As for the electro stuff - I liked ''The Crackdown'', but the rest you can keep.

Zeno Marx

On some level, I like everything up through Red Mecca 1981, which strikes me as the second of two transitional albums.  Then, for me, the albums get really patchy up through The Covenant 1985.  I'm an album person, so I don't bother with anything after Red Mecca. 

Cabaret Voltaire - Methodology '74-'78 Attic Tapes - a great collection of edits and ideas -  if something between P16.D4 and a cold wave Clock DVA sounds like a good idea, here you go. Definitely some proto-power-electronic stuff happening.

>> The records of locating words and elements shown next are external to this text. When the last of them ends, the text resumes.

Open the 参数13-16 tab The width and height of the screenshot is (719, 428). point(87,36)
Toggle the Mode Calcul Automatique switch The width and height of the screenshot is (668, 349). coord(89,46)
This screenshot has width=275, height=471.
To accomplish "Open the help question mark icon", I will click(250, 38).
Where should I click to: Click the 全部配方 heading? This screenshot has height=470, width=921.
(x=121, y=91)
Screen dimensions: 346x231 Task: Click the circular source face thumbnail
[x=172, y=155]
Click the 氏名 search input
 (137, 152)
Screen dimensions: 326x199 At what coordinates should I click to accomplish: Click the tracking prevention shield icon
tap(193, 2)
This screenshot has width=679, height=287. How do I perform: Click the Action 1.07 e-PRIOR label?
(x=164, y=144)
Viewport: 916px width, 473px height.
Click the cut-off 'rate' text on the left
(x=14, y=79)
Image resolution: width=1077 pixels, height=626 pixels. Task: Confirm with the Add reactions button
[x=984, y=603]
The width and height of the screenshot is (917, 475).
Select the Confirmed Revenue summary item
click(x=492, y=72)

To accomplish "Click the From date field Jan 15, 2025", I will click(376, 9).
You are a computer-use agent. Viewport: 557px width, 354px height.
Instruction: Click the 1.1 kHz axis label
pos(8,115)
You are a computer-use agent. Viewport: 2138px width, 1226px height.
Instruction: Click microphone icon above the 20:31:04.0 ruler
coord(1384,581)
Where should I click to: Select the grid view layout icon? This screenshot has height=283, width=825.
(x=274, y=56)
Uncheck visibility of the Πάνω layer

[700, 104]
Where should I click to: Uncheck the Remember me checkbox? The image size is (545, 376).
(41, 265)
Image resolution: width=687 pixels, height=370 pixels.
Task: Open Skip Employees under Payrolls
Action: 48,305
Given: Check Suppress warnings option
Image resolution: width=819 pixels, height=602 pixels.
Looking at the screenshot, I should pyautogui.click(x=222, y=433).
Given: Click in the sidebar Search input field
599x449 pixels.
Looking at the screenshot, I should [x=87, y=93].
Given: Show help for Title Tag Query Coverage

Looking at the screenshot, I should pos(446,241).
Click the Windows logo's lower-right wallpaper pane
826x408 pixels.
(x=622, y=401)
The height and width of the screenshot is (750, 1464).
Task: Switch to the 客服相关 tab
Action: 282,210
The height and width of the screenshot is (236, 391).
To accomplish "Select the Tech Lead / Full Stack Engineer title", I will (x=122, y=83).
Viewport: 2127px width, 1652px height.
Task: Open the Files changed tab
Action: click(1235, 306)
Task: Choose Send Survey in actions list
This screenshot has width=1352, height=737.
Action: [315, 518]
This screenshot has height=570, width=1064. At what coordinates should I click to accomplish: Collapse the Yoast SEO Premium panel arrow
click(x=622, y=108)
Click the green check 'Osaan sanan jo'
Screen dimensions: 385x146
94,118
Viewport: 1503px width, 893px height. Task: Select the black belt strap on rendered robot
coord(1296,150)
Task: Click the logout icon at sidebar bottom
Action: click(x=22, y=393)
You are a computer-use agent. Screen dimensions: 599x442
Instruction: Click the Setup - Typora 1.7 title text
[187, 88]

Great headphone music.
Cabaret Voltaire - Mix-Up 1979 - jagged and difficult, but good, especially the back end of the album.
Cabaret Voltaire - The Voice Of America 1980 - really interesting, jagged album that is clearly a transition from experimentalism into finding a new sound and integrating much more accessible ideas - good album and recommended.
Cabaret Voltaire - Three Mantras 1980 - two 20-minute tracks - really good album - could be mistaken for a krautrock album - nice Arabic influence on "Easter Montra" - recommended, thought the 2nd track can get annoying at times.

and yeah, listen to Clock DVA and that lineage.
"the overindulgent machines were their children"
I only buy vinyl, d00ds.

david lloyd jones

liked cv up to their major label releases, which followed chris n leaving.
their records and videos (ground breaking at the time) were massively inspirational.
saw them at their crossover to more explicitly beat/dance/aesthetic period, and preferred earlier stuff, on retrospect.
at the time, many bands were influenced by a dance beat hence their discographies-beat driven rather than rock.